Task objective: Reproduce each of the records below verbatim, keeping every line in its original order.

* * *

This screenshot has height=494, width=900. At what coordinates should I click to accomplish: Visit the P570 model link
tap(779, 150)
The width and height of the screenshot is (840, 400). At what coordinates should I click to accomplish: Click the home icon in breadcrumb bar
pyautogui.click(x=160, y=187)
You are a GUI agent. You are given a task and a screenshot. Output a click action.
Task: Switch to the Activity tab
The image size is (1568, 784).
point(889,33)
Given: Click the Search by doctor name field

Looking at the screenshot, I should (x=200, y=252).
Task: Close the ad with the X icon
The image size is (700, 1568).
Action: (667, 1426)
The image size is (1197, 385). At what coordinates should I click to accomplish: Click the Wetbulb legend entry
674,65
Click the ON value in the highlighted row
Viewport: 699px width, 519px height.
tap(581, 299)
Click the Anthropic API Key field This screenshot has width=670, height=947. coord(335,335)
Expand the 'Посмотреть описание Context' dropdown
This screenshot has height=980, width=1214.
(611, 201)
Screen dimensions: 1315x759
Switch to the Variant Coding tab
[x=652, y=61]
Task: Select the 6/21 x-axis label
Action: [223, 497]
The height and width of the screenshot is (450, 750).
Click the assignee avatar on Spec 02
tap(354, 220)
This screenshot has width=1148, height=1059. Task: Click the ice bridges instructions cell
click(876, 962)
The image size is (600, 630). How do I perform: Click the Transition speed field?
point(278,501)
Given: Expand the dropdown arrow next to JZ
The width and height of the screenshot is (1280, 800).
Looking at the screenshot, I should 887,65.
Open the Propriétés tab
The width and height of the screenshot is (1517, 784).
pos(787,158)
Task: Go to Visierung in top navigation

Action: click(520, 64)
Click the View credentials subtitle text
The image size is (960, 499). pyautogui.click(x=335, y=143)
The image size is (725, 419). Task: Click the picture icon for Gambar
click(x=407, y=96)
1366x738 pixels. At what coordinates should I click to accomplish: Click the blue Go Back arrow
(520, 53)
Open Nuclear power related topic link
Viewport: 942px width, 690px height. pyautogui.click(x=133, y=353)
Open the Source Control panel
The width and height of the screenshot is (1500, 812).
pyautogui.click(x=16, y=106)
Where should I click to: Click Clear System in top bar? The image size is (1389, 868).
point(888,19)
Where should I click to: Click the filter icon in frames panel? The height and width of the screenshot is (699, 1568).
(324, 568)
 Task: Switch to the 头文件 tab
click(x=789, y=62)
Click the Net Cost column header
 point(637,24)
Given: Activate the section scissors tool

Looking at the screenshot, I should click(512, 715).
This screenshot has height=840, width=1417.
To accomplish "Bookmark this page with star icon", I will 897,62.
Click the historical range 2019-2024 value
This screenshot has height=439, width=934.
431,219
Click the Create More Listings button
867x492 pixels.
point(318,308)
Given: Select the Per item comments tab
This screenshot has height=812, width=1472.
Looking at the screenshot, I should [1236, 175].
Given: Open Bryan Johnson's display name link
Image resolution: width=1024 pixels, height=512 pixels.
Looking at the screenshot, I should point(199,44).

* * *

Written reply:
This screenshot has height=494, width=900. At what coordinates should I click to accomplish: Visit the P570 model link
tap(779, 150)
The width and height of the screenshot is (840, 400). At what coordinates should I click to accomplish: Click the home icon in breadcrumb bar
pyautogui.click(x=160, y=187)
You are a GUI agent. You are given a task and a screenshot. Output a click action.
Task: Switch to the Activity tab
The image size is (1568, 784).
point(889,33)
Given: Click the Search by doctor name field

Looking at the screenshot, I should (x=200, y=252).
Task: Close the ad with the X icon
The image size is (700, 1568).
Action: (667, 1426)
The image size is (1197, 385). At what coordinates should I click to accomplish: Click the Wetbulb legend entry
674,65
Click the ON value in the highlighted row
Viewport: 699px width, 519px height.
tap(581, 299)
Click the Anthropic API Key field This screenshot has width=670, height=947. coord(335,335)
Expand the 'Посмотреть описание Context' dropdown
This screenshot has height=980, width=1214.
(611, 201)
Screen dimensions: 1315x759
Switch to the Variant Coding tab
[x=652, y=61]
Task: Select the 6/21 x-axis label
Action: [223, 497]
The height and width of the screenshot is (450, 750).
Click the assignee avatar on Spec 02
tap(354, 220)
This screenshot has width=1148, height=1059. Task: Click the ice bridges instructions cell
click(876, 962)
The image size is (600, 630). How do I perform: Click the Transition speed field?
point(278,501)
Given: Expand the dropdown arrow next to JZ
The width and height of the screenshot is (1280, 800).
Looking at the screenshot, I should 887,65.
Open the Propriétés tab
The width and height of the screenshot is (1517, 784).
pos(787,158)
Task: Go to Visierung in top navigation

Action: click(520, 64)
Click the View credentials subtitle text
The image size is (960, 499). pyautogui.click(x=335, y=143)
The image size is (725, 419). Task: Click the picture icon for Gambar
click(x=407, y=96)
1366x738 pixels. At what coordinates should I click to accomplish: Click the blue Go Back arrow
(520, 53)
Open Nuclear power related topic link
Viewport: 942px width, 690px height. pyautogui.click(x=133, y=353)
Open the Source Control panel
The width and height of the screenshot is (1500, 812).
pyautogui.click(x=16, y=106)
Where should I click to: Click Clear System in top bar? The image size is (1389, 868).
point(888,19)
Where should I click to: Click the filter icon in frames panel? The height and width of the screenshot is (699, 1568).
(324, 568)
 Task: Switch to the 头文件 tab
click(x=789, y=62)
Click the Net Cost column header
 point(637,24)
Given: Activate the section scissors tool

Looking at the screenshot, I should click(512, 715).
This screenshot has height=840, width=1417.
To accomplish "Bookmark this page with star icon", I will 897,62.
Click the historical range 2019-2024 value
This screenshot has height=439, width=934.
431,219
Click the Create More Listings button
867x492 pixels.
point(318,308)
Given: Select the Per item comments tab
This screenshot has height=812, width=1472.
Looking at the screenshot, I should [1236, 175].
Given: Open Bryan Johnson's display name link
Image resolution: width=1024 pixels, height=512 pixels.
Looking at the screenshot, I should point(199,44).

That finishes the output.